** Begin PAGE **
If you have recently sold or otherwise transferred your entire holding(s) of the Notes referred to below, you should immediately forward this document to the purchaser or transferee or to the stockbroker, bank or other agent through whom the sale or transfer was effected for transmission to the purchaser or transferee.
THIS NOTICE DOES NOT CONSTITUTE OR FORM PART OF, AND SHOULD NOT BE CONSTRUED AS, AN OFFER FOR SALE, EXCHANGE OR SUBSCRIPTION OF, OR A SOLICITATION OF ANY OFFER TO BUY, EXCHANGE OR SUBSCRIBE FOR, ANY NOTES OF THE ISSUER OR ANY OTHER ENTITY IN ANY JURISDICTION. THIS ANNOUNCEMENT MAY CONTAIN INSIDE INFORMATION FOR THE PURPOSES OF ARTICLE 7 OF THE MARKET ABUSE REGULATION (EU) 596/2014 AND SUCH REGULATION AS IT FORMS PART OF UK DOMESTIC LAW BY VIRTUE OF THE EUROPEAN UNION (WITHDRAWAL) ACT 2018, AS AMENDED.
NOTICE OF REDEMPTION
FIVE HOLDINGS (BVI) LIMITED
September 22, 2025
US$330,000,000 9.375% Senior Notes due 2027 (the "Notes")
(Regulation S Notes ISIN/Common Code: XS2611093365 / 261109336;
Rule 144A Notes CUSIP/ISIN: 33829Q AA0 / US33829QAA04)
** End PAGE **
— STATED PROBLEM A —
What date does the redemption notice bear?
** Begin STORED RECORDS **
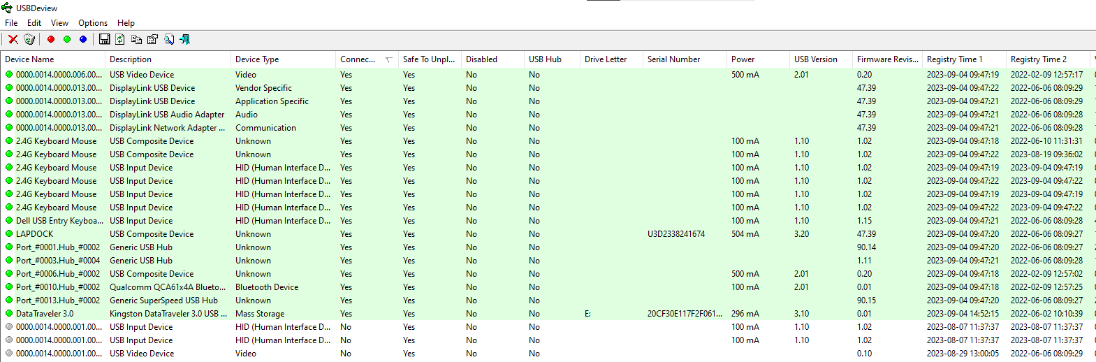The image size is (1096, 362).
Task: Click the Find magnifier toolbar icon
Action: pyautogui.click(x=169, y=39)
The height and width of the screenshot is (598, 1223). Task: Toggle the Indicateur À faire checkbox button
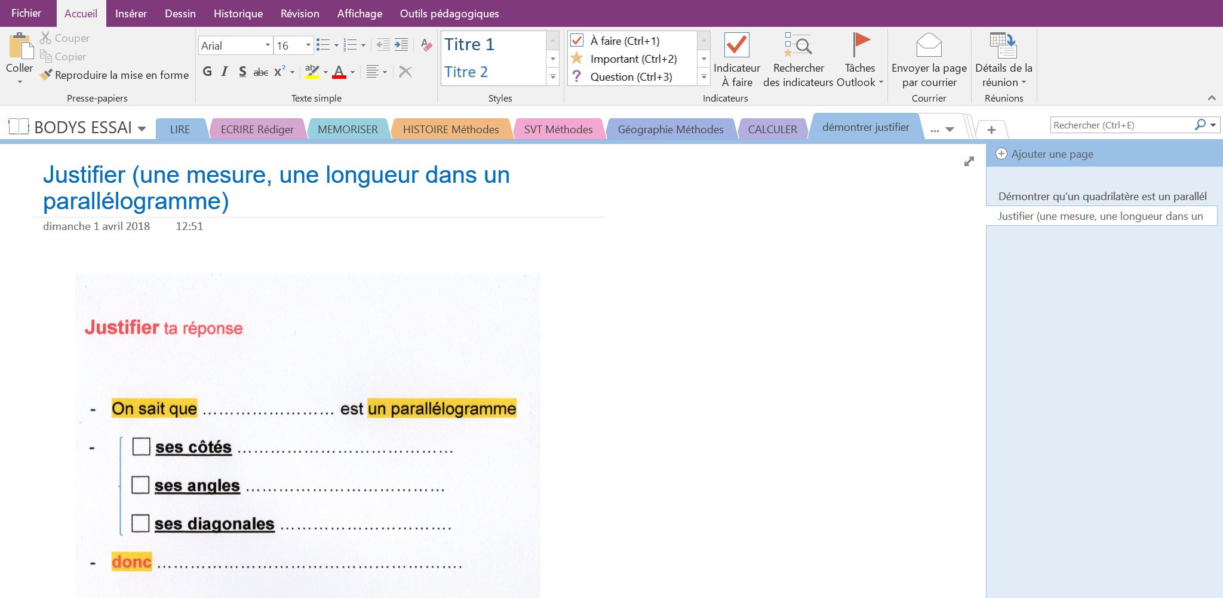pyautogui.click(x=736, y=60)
** End STORED RECORDS **
** Begin STORED RECORDS **
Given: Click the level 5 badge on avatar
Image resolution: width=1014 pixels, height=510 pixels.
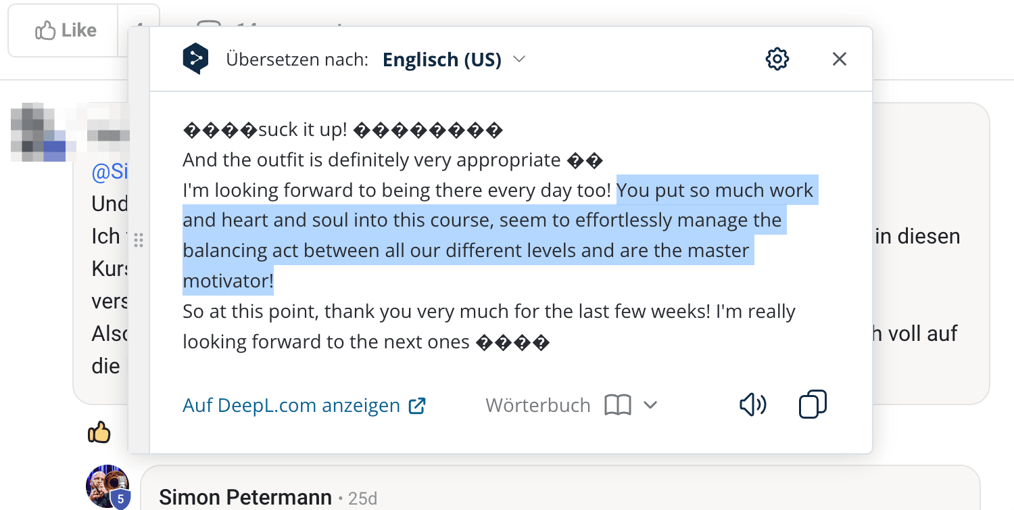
** End STORED RECORDS **
— STATED PROBLEM B —
In the entries, lay out the lines from the one containing "The image size is (1096, 362)." up to and including the one containing "pyautogui.click(x=736, y=60)" as a Markdown table with the columns Row and Line, omitting the pictures and any blank lines.

— FINISHED ANSWER A —
September 22, 2025

— FINISHED ANSWER B —
| Row | Line |
|---|---|
| 1 | The image size is (1096, 362). |
| 2 | Task: Click the Find magnifier toolbar icon |
| 3 | Action: pyautogui.click(x=169, y=39) |
| 4 | The height and width of the screenshot is (598, 1223). Task: Toggle the Indicateur À faire checkbox button |
| 5 | pyautogui.click(x=736, y=60) |